[What you have to do]
Rewrite the listing below as a numbered list with one line per number, skipping any blank lines. Don't include the pictures.

[Stored data]
################

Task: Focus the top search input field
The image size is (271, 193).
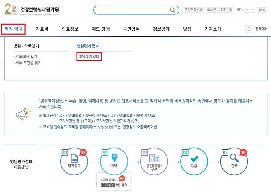Action: coord(132,10)
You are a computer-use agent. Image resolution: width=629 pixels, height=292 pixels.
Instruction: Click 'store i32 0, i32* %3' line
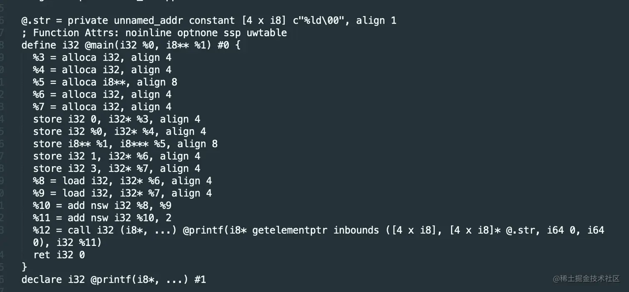[117, 119]
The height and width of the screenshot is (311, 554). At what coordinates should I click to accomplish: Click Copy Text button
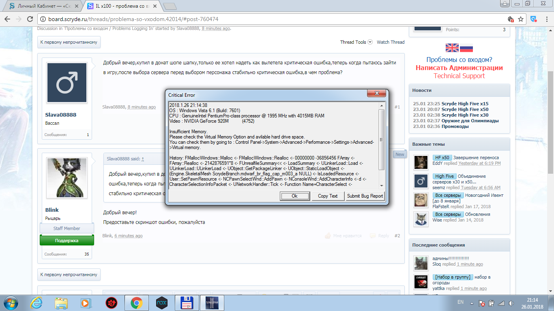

################

[Final result]
1. Task: Focus the top search input field
2. The image size is (271, 193).
3. Action: coord(132,10)
4. You are a computer-use agent. Image resolution: width=629 pixels, height=292 pixels.
5. Instruction: Click 'store i32 0, i32* %3' line
6. [117, 119]
7. The height and width of the screenshot is (311, 554). At what coordinates should I click to accomplish: Click Copy Text button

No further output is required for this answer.